→ What is expected
What follows is a set of records; copy all of it exactly.

→ Records for processing
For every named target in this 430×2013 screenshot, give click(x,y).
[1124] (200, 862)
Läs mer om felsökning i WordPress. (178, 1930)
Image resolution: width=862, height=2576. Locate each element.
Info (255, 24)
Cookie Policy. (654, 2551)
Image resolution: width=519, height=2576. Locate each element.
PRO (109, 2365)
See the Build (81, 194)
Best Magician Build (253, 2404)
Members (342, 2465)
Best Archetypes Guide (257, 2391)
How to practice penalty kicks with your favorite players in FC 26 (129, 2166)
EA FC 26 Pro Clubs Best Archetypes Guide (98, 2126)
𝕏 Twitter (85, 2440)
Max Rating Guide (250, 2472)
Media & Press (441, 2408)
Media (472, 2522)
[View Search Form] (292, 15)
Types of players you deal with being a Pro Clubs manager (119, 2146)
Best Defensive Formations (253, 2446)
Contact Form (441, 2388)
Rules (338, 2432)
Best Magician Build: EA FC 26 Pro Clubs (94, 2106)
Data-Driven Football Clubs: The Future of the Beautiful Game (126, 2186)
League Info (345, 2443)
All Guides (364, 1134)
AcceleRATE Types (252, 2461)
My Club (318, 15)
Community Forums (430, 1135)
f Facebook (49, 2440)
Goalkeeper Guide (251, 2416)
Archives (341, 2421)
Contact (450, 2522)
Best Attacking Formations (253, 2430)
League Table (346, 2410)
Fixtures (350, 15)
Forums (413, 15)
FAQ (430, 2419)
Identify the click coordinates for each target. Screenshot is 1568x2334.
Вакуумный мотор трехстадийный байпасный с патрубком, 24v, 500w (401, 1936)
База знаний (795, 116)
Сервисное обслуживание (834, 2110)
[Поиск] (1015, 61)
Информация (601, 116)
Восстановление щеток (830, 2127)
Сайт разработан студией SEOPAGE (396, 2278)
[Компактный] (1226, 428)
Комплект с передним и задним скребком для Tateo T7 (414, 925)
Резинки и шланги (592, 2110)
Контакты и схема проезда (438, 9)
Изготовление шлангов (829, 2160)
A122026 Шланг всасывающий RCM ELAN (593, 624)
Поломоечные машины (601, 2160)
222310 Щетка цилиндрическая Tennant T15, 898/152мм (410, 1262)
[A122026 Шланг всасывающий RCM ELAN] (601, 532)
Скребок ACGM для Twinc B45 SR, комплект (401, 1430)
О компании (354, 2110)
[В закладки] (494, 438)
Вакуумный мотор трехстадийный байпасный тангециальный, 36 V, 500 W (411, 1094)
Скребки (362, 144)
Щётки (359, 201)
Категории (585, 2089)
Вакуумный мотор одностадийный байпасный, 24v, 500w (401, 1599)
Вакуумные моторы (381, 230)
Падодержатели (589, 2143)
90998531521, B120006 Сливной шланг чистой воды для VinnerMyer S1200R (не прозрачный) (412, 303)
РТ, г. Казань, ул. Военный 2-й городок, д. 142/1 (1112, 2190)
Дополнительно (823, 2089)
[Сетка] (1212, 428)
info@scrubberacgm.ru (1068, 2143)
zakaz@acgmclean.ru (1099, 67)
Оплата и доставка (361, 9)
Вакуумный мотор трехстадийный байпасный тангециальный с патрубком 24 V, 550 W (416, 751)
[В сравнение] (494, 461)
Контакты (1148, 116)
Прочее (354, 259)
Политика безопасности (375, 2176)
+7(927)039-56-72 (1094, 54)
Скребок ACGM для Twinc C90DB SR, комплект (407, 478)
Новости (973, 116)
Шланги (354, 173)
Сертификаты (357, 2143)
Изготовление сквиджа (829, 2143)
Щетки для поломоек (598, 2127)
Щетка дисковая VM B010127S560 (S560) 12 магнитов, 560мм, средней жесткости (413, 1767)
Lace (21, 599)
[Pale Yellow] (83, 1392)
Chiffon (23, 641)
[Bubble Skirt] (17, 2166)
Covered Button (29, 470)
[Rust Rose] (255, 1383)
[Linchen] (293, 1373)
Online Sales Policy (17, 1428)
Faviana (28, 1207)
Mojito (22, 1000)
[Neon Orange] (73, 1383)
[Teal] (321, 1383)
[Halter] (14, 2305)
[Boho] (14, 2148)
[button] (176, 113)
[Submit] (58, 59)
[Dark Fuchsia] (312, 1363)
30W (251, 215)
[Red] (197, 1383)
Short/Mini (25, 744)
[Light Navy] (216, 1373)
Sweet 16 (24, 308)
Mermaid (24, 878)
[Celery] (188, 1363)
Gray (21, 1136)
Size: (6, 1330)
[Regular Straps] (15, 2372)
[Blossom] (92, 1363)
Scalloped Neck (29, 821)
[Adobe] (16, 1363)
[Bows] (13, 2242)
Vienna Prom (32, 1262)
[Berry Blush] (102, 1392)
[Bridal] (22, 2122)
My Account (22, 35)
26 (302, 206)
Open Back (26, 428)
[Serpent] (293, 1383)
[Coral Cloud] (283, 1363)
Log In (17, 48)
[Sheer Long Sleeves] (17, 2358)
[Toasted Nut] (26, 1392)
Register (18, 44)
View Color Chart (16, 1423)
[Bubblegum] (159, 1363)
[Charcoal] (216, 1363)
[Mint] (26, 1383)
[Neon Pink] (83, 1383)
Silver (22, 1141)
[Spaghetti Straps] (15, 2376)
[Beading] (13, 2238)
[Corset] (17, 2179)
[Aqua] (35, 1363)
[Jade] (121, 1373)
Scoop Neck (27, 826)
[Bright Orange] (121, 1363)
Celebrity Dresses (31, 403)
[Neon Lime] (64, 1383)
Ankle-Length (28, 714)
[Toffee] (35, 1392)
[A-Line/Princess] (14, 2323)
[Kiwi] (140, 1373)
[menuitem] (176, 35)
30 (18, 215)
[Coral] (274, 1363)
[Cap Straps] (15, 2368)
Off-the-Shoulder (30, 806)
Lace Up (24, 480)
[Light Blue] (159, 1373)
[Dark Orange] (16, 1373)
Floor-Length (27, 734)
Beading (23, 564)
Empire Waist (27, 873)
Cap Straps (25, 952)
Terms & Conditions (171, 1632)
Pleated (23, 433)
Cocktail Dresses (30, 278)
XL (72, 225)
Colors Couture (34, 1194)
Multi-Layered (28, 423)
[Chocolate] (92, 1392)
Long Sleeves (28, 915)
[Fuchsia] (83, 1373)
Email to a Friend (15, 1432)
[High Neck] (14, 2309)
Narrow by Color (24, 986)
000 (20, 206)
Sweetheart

→ Response to the exercise
For every named target in this 430×2013 screenshot, give click(x,y).
[1124] (200, 862)
Läs mer om felsökning i WordPress. (178, 1930)
Image resolution: width=862, height=2576. Locate each element.
Info (255, 24)
Cookie Policy. (654, 2551)
Image resolution: width=519, height=2576. Locate each element.
PRO (109, 2365)
See the Build (81, 194)
Best Magician Build (253, 2404)
Members (342, 2465)
Best Archetypes Guide (257, 2391)
How to practice penalty kicks with your favorite players in FC 26 (129, 2166)
EA FC 26 Pro Clubs Best Archetypes Guide (98, 2126)
𝕏 Twitter (85, 2440)
Max Rating Guide (250, 2472)
Media & Press (441, 2408)
Media (472, 2522)
[View Search Form] (292, 15)
Types of players you deal with being a Pro Clubs manager (119, 2146)
Best Defensive Formations (253, 2446)
Contact Form (441, 2388)
Rules (338, 2432)
Best Magician Build: EA FC 26 Pro Clubs (94, 2106)
Data-Driven Football Clubs: The Future of the Beautiful Game (126, 2186)
League Info (345, 2443)
All Guides (364, 1134)
AcceleRATE Types (252, 2461)
My Club (318, 15)
Community Forums (430, 1135)
f Facebook (49, 2440)
Goalkeeper Guide (251, 2416)
Archives (341, 2421)
Contact (450, 2522)
Best Attacking Formations (253, 2430)
League Table (346, 2410)
Fixtures (350, 15)
Forums (413, 15)
FAQ (430, 2419)
Identify the click coordinates for each target. Screenshot is 1568x2334.
Вакуумный мотор трехстадийный байпасный с патрубком, 24v, 500w (401, 1936)
База знаний (795, 116)
Сервисное обслуживание (834, 2110)
[Поиск] (1015, 61)
Информация (601, 116)
Восстановление щеток (830, 2127)
Сайт разработан студией SEOPAGE (396, 2278)
[Компактный] (1226, 428)
Комплект с передним и задним скребком для Tateo T7 (414, 925)
Резинки и шланги (592, 2110)
Контакты и схема проезда (438, 9)
Изготовление шлангов (829, 2160)
A122026 Шланг всасывающий RCM ELAN (593, 624)
Поломоечные машины (601, 2160)
222310 Щетка цилиндрическая Tennant T15, 898/152мм (410, 1262)
[A122026 Шланг всасывающий RCM ELAN] (601, 532)
Скребок ACGM для Twinc B45 SR, комплект (401, 1430)
О компании (354, 2110)
[В закладки] (494, 438)
Вакуумный мотор трехстадийный байпасный тангециальный, 36 V, 500 W (411, 1094)
Скребки (362, 144)
Щётки (359, 201)
Категории (585, 2089)
Вакуумный мотор одностадийный байпасный, 24v, 500w (401, 1599)
Вакуумные моторы (381, 230)
Падодержатели (589, 2143)
90998531521, B120006 Сливной шланг чистой воды для VinnerMyer S1200R (не прозрачный) (412, 303)
РТ, г. Казань, ул. Военный 2-й городок, д. 142/1 (1112, 2190)
Дополнительно (823, 2089)
[Сетка] (1212, 428)
info@scrubberacgm.ru (1068, 2143)
zakaz@acgmclean.ru (1099, 67)
Оплата и доставка (361, 9)
Вакуумный мотор трехстадийный байпасный тангециальный с патрубком 24 V, 550 W (416, 751)
[В сравнение] (494, 461)
Контакты (1148, 116)
Прочее (354, 259)
Политика безопасности (375, 2176)
+7(927)039-56-72 (1094, 54)
Скребок ACGM для Twinc C90DB SR, комплект (407, 478)
Новости (973, 116)
Шланги (354, 173)
Сертификаты (357, 2143)
Изготовление сквиджа (829, 2143)
Щетки для поломоек (598, 2127)
Щетка дисковая VM B010127S560 (S560) 12 магнитов, 560мм, средней жесткости (413, 1767)
Lace (21, 599)
[Pale Yellow] (83, 1392)
Chiffon (23, 641)
[Bubble Skirt] (17, 2166)
Covered Button (29, 470)
[Rust Rose] (255, 1383)
[Linchen] (293, 1373)
Online Sales Policy (17, 1428)
Faviana (28, 1207)
Mojito (22, 1000)
[Neon Orange] (73, 1383)
[Teal] (321, 1383)
[Halter] (14, 2305)
[Boho] (14, 2148)
[button] (176, 113)
[Submit] (58, 59)
[Dark Fuchsia] (312, 1363)
30W (251, 215)
[Red] (197, 1383)
Short/Mini (25, 744)
[Light Navy] (216, 1373)
Sweet 16 (24, 308)
Mermaid (24, 878)
[Celery] (188, 1363)
Gray (21, 1136)
Size: (6, 1330)
[Regular Straps] (15, 2372)
[Blossom] (92, 1363)
Scalloped Neck (29, 821)
[Adobe] (16, 1363)
[Bows] (13, 2242)
Vienna Prom (32, 1262)
[Berry Blush] (102, 1392)
[Bridal] (22, 2122)
My Account (22, 35)
26 (302, 206)
Open Back (26, 428)
[Serpent] (293, 1383)
[Coral Cloud] (283, 1363)
Log In (17, 48)
[Sheer Long Sleeves] (17, 2358)
[Toasted Nut] (26, 1392)
Register (18, 44)
View Color Chart (16, 1423)
[Bubblegum] (159, 1363)
[Charcoal] (216, 1363)
[Mint] (26, 1383)
[Neon Pink] (83, 1383)
Silver (22, 1141)
[Spaghetti Straps] (15, 2376)
[Beading] (13, 2238)
[Corset] (17, 2179)
[Aqua] (35, 1363)
[Jade] (121, 1373)
Scoop Neck (27, 826)
[Bright Orange] (121, 1363)
Celebrity Dresses (31, 403)
[Neon Lime] (64, 1383)
Ankle-Length (28, 714)
[Toffee] (35, 1392)
[A-Line/Princess] (14, 2323)
[Kiwi] (140, 1373)
[menuitem] (176, 35)
30 (18, 215)
[Coral] (274, 1363)
[Cap Straps] (15, 2368)
Off-the-Shoulder (30, 806)
Lace Up (24, 480)
[Light Blue] (159, 1373)
[Dark Orange] (16, 1373)
Floor-Length (27, 734)
Beading (23, 564)
Empire Waist (27, 873)
Cap Straps (25, 952)
Terms & Conditions (171, 1632)
Pleated (23, 433)
Cocktail Dresses (30, 278)
XL (72, 225)
Colors Couture (34, 1194)
Multi-Layered (28, 423)
[Chocolate] (92, 1392)
Long Sleeves (28, 915)
[Fuchsia] (83, 1373)
Email to a Friend (15, 1432)
[High Neck] (14, 2309)
Narrow by Color (24, 986)
000 (20, 206)
Sweetheart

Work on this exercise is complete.